Namun kemudian tawa itu sepenuhnya hilang dari wajahnya, berganti menjadi murung. "Oh, semoga nyokap lo cepat sembuh, ya." Ahyar membalikkan badan memunggungi Ditrisya,membuat Ditrisya hanya bisa menatap punggungnya cemas. "Sementara gue belum bisa ngasih kepastian apa-apa. Kalau lo mau kerja di tempat lain, gue nggak larang. Iya, beneran nggak apa-apa. Gue paham keadaan lo. Maaf, nggak bisa banyak bantu."
Telepon ditutup tak lama kemudian setelah Ahyar menitipkan salam untuk Ibunya Fandy.
"Fandy mau kerja di tempat lain?" tanya Ditrisya saat Ahyar kembali menghadapkan wajah ke arahnya.
Ahyar menggaruk pelipis dengan telunjuk. "Ibunya lagi dirawat di rumah sakit. Dia tanya kapan bisa mulai kerja, kayaknya dia lagi butuh uang. Makanya aku bebasin kalau dia mau cari kerjaan baru," jelas Ahyar.
"Terus nanti kalau dia dapat kerja baru beneran?"
"Ya, nggak apa-apa. Aku bisa cari orang baru."

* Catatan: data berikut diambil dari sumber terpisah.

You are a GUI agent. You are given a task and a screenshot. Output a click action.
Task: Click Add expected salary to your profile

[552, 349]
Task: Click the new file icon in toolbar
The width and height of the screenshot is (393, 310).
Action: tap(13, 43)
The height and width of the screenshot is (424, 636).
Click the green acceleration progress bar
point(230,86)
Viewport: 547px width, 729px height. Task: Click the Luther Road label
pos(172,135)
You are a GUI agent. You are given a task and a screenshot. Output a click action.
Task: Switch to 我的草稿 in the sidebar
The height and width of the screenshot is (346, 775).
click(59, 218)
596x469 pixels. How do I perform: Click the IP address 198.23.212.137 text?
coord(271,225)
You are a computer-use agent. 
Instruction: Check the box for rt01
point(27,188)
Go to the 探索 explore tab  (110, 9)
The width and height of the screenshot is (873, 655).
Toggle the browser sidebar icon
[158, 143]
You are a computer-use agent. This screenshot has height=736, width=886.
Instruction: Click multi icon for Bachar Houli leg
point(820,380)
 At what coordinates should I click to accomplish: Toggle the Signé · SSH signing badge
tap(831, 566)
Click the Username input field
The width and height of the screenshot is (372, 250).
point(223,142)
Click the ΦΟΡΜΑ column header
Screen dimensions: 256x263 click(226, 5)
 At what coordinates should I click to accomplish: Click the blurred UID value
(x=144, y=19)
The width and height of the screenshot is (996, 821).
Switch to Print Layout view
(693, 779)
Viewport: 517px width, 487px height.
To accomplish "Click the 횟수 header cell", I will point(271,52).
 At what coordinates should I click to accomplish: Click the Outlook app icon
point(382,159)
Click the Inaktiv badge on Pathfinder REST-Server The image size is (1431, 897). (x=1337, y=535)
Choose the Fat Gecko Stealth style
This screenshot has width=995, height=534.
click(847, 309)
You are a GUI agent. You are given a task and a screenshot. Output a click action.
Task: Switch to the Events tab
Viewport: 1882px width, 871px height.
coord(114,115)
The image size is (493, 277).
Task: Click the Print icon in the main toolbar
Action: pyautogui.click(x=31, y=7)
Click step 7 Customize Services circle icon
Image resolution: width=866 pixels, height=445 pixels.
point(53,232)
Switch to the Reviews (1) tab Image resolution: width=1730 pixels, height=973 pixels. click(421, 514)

"Tapi mesti ngajarin lagi."
"Ya, gimana lagi? Aku nggak bisa ngasih jaminan," desah Ahyar. Ditrisya bisa lihat ada raut penyesalan di wajah Ahyar. "Dengan kerja sama aku, harusnya dia punya sedikit tambahan, setidaknya buat makan. Iya, kan? Kalau dia nggak kerja gini...." Ahyar tidak meneruskan kalimatnya dan hanya menggeleng pelan.
"Itu bukan salah kamu." Ditrisya menyentuh lengan Ahyar menenangkan, "Kamu nggak pernah berharap ini bakalan terjadi. Semua ini salah seseorang yang nggak bisa professional, masalah pribadi, dicampur aduk sama kerjaan."
Seolah tak mau membahas Sisil lagi, Ahyar langsung mengajak Ditrisya pulang. Tidak terbayangkan bagaimana rasanya menjadi Ahyar. Masalah satu belum selesai, dia harus menghadapi masalah baru lagi.
Ditrisya hanya berharap, dari masalah-masalah itu Ahyar akan menjadi lebih kuat dan makin kuat.